Here's the small test script I used:
#!/usr/bin/perl
use Image::ExifTool qw(:Public);
$imgFile = $ARGV[0]; $commentStr = $ARGV[1];
my $exifTool = new Image::ExifTool;
$exifTool->Options(ByteOrder, 'II'); # This should set "Intel" byte-order (= little endian)
$exifTool->SetNewValue(UserComment => $commentStr);
$exifTool->WriteInfo($imgFile,$imgFile.".xxx");
[Originally posted by exiftool on 2008-03-12 12:51:19-07]Unfortunately, the EXIF specification is very vague about the byte ordering
of Unicode text fields (also very vague about the codepage, but that is
another problem). I have seen that some utilities write only little-endian
unicode, which in my opinion is wrong in a big-endian file. Currently,
the API ByteOrder option (and the EXIFByteOrder tag, which can be used
from the command line) set only the byte ordering of the EXIF when creating
a new EXIF segment. But since you are writing to existing EXIF, the EXIF byte
order is always used. This is the first complaint I have received about an
application that has had problems with this.

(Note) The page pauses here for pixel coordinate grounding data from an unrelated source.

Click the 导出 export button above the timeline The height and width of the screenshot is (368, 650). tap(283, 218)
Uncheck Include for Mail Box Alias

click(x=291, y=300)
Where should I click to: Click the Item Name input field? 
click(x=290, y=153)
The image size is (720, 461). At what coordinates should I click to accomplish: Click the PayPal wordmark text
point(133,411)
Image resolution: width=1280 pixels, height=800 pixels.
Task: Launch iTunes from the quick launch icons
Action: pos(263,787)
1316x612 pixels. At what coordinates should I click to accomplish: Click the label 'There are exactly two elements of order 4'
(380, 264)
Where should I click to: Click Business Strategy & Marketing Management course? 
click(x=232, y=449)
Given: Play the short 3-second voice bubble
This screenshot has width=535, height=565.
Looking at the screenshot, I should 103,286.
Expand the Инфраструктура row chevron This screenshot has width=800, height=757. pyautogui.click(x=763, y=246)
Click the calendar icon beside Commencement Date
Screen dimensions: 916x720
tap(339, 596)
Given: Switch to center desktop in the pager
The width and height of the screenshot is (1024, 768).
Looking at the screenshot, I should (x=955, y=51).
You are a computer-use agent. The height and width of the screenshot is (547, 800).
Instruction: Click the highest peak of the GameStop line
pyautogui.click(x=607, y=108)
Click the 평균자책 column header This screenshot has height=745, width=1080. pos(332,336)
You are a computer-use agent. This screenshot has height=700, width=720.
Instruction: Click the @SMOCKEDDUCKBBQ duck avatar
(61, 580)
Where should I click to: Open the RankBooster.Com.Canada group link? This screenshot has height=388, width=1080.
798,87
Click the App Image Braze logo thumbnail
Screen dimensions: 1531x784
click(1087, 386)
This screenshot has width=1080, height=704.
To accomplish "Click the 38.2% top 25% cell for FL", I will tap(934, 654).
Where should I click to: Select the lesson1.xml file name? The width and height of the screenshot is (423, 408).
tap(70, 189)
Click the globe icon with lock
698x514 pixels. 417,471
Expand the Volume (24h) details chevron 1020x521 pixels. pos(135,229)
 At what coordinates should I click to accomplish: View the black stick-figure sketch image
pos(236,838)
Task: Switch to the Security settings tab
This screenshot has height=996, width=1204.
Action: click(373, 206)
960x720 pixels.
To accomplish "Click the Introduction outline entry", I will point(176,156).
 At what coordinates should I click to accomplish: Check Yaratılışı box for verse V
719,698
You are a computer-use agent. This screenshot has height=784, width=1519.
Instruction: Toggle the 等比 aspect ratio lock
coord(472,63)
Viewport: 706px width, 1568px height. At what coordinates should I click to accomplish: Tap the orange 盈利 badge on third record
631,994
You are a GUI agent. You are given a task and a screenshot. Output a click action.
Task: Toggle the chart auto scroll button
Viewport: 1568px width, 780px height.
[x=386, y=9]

The proper place to change this in the ExifTool code is in the EncodeExifText()
subroutine of lib/Image/ExifTool/WriteExif.pl. If you change the call to
Charset2Unicode() as follows, then EXIF Unicode text will always be written
little-endian:
return "UNICODE\0" . $exifTool->Charset2Unicode($val, 'II');
I know this isn't a good solution for you because you will have to make this
modification each time you update ExifTool. I have done some research in the
past to see what the accepted practice is, but I will look into this again.
- Phil
[Originally posted by charliekk on 2008-03-12 13:05:08-07]
Ok, it seems to work with this patch, thank you VERY much, I can live with this "quick'n dirty" solution.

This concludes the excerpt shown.